A small group of UNM and local community members discussed ways to improve the United States' foreign policy toward Colombia Saturday afternoon in UNM's Kiva Lecture Hall.
The discussion focused on finding ways to change Plan Colombia, a program based on military aid combined with social services to fight drug trafficking and guerilla movements, to help bring peace and increase development in Colombia. The plan, crafted by former president Bill Clinton and Colombian president Andres Pastrana, was designed to help Columbia, which is stricken by recession and paramilitary.
But according to the group, Plan Colombia was not established to help Colombians.

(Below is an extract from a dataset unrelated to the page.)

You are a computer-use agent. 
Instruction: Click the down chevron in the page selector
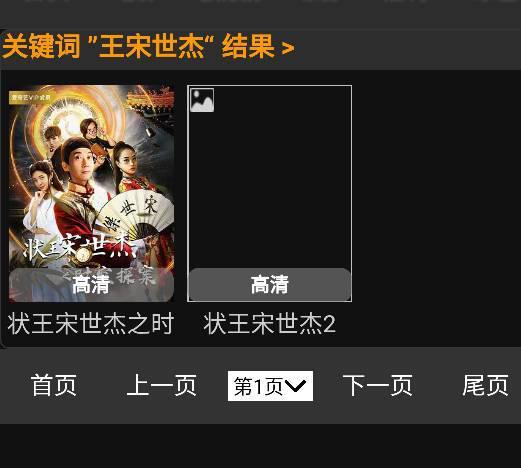point(295,386)
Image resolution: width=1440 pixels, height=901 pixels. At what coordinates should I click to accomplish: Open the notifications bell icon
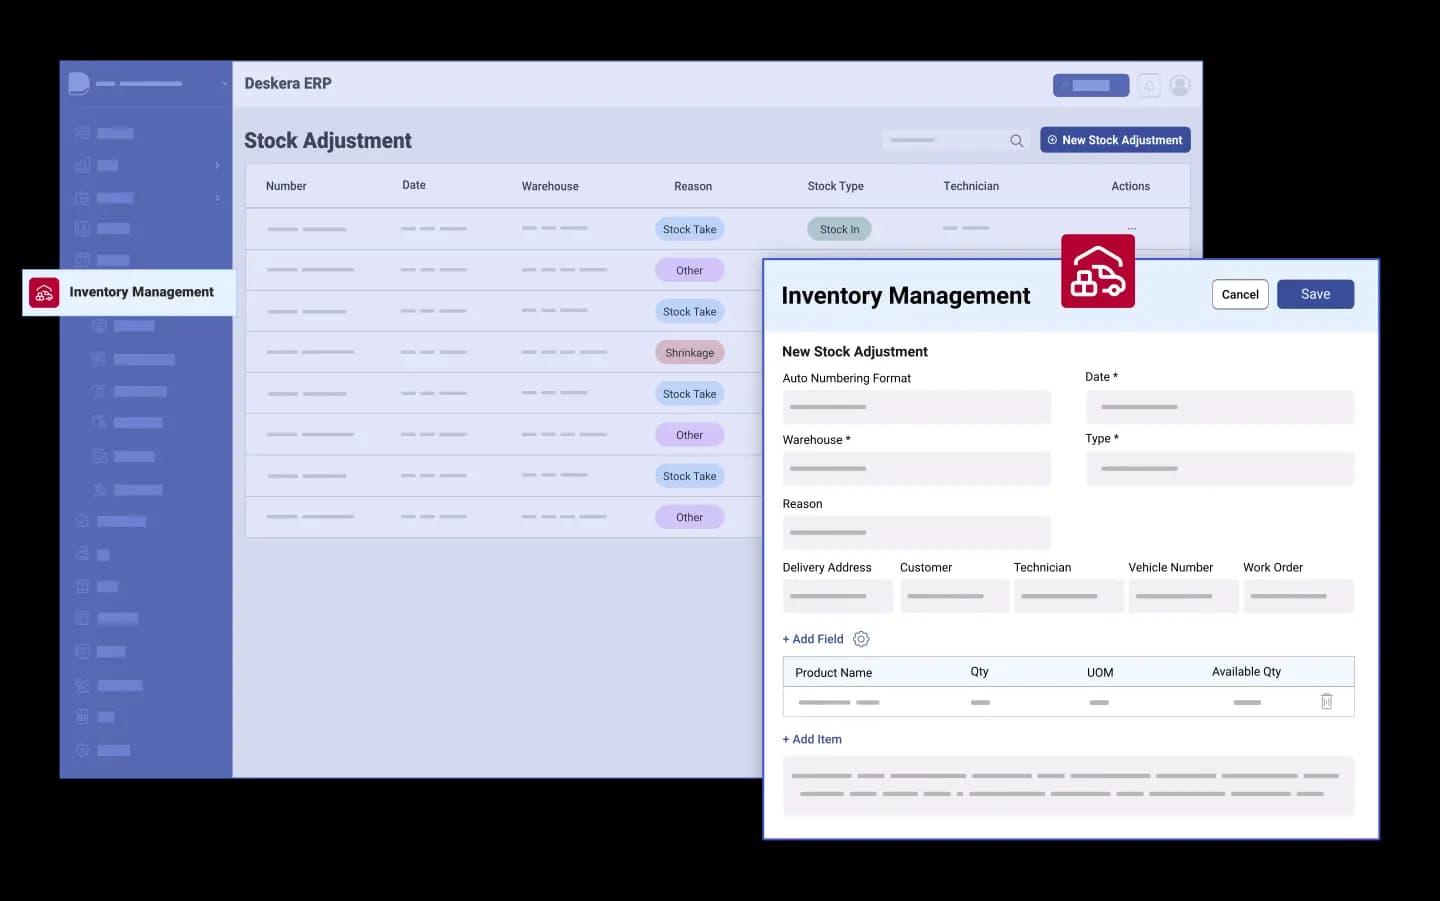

Francine Cronshaw, a member of the Colombia Solidarity Committee and speaker, led the group discussion about finding ways to draw awareness to United States interference in Colombia.
Charles Damon Catlett, an administrative assistant for the College Enrichment Center, said the United States had no right to establish a legitimate government in Colombia when it doesn't even have one. He said the United States is not a democracy and that was proven during the 2000 presidential election.
"It was a legitimate election with an illegitimate result," he said.
Catlett, who was a student in Colombia 25 years ago, said that nothing was reported in the United States about Colombia when he was there, and if it was reported, then it was a distorted version of the truth.
He said a system of shared information needs to develop in order to learn the truth about the situation in Colombia. He said relying on corporate America's version of the truth will only cut people off from dealing with the true problems in Colombia.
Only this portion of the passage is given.